TASK GOAL -
Nothing but the lines from the start of the records through the line that contains "700x538 pixels." is to be copied, and each is to be copied exactly.

Collected data entries:
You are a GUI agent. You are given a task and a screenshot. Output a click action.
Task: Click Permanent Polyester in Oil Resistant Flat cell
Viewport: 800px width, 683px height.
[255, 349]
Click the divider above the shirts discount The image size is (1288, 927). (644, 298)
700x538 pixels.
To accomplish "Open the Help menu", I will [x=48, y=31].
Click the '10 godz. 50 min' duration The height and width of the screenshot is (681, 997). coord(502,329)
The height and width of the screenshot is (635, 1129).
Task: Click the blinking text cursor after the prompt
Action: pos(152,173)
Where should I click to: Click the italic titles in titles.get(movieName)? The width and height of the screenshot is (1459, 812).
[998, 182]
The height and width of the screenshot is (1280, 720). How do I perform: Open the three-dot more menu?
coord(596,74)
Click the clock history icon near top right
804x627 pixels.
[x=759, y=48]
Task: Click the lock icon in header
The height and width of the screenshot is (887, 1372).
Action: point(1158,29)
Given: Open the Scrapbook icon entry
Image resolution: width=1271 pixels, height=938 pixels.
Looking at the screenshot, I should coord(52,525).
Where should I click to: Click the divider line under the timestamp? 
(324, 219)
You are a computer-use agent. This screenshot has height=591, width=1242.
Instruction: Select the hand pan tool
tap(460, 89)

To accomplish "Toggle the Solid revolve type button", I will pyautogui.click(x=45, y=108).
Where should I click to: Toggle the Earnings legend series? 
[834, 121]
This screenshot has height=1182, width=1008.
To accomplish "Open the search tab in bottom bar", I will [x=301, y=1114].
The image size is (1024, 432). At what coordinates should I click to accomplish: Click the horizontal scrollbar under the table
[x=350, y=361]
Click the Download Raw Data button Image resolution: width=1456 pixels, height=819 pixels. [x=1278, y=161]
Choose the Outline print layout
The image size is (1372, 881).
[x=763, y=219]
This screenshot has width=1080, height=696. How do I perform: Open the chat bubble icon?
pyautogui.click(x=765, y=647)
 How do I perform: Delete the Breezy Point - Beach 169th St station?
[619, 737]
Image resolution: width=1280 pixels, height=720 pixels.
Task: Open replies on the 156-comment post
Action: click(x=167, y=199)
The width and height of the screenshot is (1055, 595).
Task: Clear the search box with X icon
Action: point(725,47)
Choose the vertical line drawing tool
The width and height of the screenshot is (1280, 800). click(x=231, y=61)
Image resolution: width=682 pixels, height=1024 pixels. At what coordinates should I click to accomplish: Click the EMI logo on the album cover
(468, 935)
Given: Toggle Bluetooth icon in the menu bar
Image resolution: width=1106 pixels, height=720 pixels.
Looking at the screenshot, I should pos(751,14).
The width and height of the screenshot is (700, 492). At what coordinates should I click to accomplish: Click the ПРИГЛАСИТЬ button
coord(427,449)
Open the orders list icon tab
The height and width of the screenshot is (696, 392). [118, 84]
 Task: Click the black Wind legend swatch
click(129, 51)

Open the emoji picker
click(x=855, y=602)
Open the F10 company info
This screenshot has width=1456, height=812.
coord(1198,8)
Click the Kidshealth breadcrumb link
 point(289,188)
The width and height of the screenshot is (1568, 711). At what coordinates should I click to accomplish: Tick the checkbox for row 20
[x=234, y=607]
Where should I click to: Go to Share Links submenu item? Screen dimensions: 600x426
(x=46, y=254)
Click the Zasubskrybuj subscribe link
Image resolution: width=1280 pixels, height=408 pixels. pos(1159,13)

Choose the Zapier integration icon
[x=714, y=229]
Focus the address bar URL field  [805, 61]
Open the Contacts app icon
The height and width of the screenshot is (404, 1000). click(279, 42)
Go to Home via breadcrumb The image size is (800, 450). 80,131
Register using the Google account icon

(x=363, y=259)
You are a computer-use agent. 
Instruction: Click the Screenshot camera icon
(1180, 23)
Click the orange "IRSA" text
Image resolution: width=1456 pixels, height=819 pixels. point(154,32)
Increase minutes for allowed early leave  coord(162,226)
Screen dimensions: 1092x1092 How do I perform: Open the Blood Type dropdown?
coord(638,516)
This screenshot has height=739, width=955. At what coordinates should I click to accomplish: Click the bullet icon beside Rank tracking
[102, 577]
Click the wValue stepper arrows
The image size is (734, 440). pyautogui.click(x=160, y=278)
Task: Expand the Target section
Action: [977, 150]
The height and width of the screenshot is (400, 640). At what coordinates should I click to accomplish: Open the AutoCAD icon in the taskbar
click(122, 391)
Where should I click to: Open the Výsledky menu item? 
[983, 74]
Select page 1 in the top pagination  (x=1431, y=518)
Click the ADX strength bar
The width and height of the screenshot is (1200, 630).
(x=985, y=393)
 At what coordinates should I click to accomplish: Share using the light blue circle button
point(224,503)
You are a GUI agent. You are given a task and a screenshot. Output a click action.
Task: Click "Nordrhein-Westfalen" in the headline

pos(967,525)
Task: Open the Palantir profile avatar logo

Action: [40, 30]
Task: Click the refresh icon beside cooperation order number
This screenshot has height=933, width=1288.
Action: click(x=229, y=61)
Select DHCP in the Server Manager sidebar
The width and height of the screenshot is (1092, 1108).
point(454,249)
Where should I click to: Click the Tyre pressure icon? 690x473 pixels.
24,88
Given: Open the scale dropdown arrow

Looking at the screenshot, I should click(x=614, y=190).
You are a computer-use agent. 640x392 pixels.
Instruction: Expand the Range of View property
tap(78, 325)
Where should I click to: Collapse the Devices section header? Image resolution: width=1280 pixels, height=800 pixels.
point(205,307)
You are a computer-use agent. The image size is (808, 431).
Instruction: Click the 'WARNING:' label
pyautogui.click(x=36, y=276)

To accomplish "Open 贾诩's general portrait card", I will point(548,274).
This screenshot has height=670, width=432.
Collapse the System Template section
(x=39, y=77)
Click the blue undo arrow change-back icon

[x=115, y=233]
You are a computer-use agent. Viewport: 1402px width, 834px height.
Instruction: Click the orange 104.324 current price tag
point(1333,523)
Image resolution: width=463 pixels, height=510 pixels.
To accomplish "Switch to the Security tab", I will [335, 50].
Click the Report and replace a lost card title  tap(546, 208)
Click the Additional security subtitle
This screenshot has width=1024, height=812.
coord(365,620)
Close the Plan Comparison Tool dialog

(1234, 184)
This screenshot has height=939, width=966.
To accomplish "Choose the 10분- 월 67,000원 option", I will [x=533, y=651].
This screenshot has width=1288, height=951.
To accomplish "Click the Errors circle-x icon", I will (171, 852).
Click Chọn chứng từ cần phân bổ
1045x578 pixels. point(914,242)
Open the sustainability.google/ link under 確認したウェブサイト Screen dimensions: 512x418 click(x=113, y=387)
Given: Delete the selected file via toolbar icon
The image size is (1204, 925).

RESPONSE -
You are a GUI agent. You are given a task and a screenshot. Output a click action.
Task: Click Permanent Polyester in Oil Resistant Flat cell
Viewport: 800px width, 683px height.
[255, 349]
Click the divider above the shirts discount The image size is (1288, 927). (644, 298)
700x538 pixels.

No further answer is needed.